IMF projects Bangladesh to overtake India in per capita GDP in 2026
Early signals from the International Monetary Fund have reignited debate across South Asia after new projections suggested Bangladesh could briefly surpass India in per capita income measured in current US dollars in 2026.
The estimate places Bangladesh at $2,911 per person, slightly ahead of India’s projected $2,812, highlighting a narrow but symbolically significant shift between the two neighbouring economies.
The comparison comes despite a vast difference in economic scale. India’s economy, valued at nearly $4 trillion, is roughly eight times larger than Bangladesh’s, which stands at about $458 billion. Economists say this contrast underscores how per capita income—rather than total output—can sometimes present a different narrative about living standards and economic positioning.
Analysts note that this is not the first time Bangladesh has edged ahead on this metric. The country maintained a lead between 2018 and 2024 before currency depreciation reversed the trend in 2025. Historical data also show Bangladesh outpacing India in per capita income during earlier periods, including between 1989 and 2002.
Much of the fluctuation is driven by exchange rate movements rather than fundamental shifts in productivity. Since per capita GDP in nominal terms is calculated using prevailing dollar exchange rates, any weakening of local currencies—such as the Bangladeshi taka or Indian rupee—can significantly alter the comparison. As a result, even small currency adjustments can shift rankings between countries with otherwise steady growth.

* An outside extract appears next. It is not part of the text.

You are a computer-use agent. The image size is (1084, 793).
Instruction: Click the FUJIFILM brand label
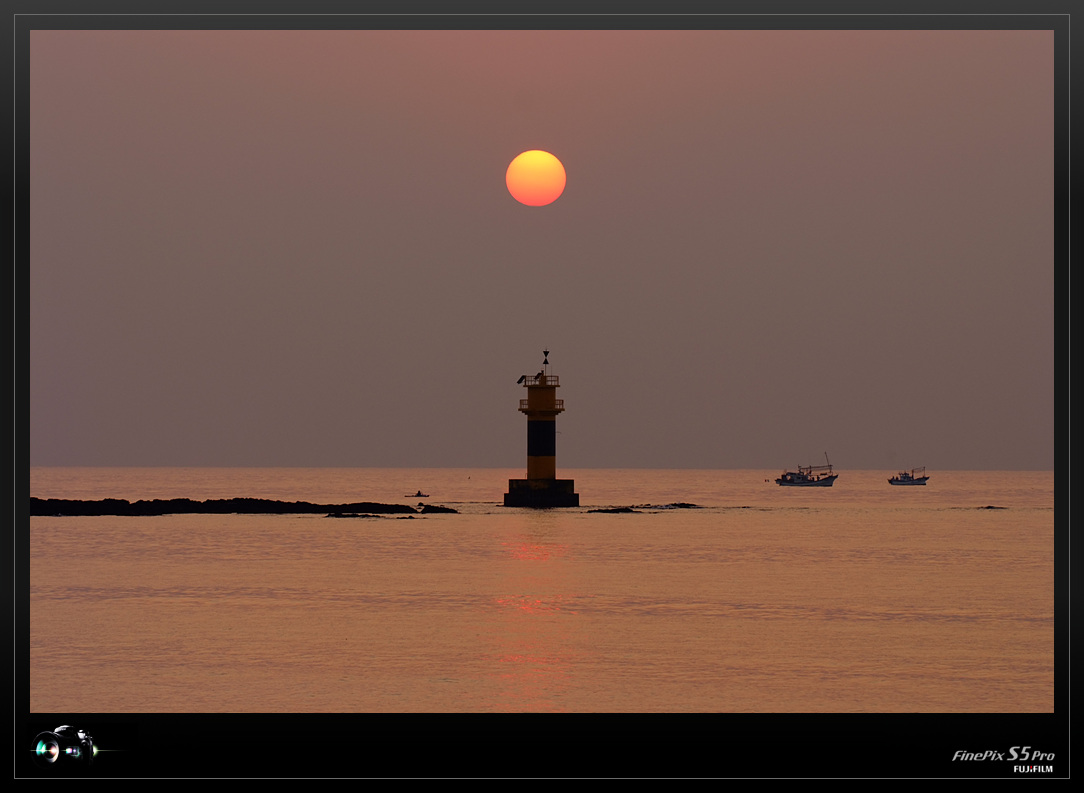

A broader measure complicates the picture further. When adjusted for purchasing power parity (PPP), which reflects actual domestic buying power, India remains comfortably ahead. IMF data show India’s PPP-based per capita income exceeds Bangladesh’s by a notable margin and is projected to widen in the coming years.
Economists caution that while the 2026 crossover may carry political and symbolic weight, it does not necessarily indicate a sustained structural shift. Instead, it reflects how closely aligned the two economies have become in recent years, driven by Bangladesh’s steady export growth, strong remittance inflows, and improvements in human development indicators.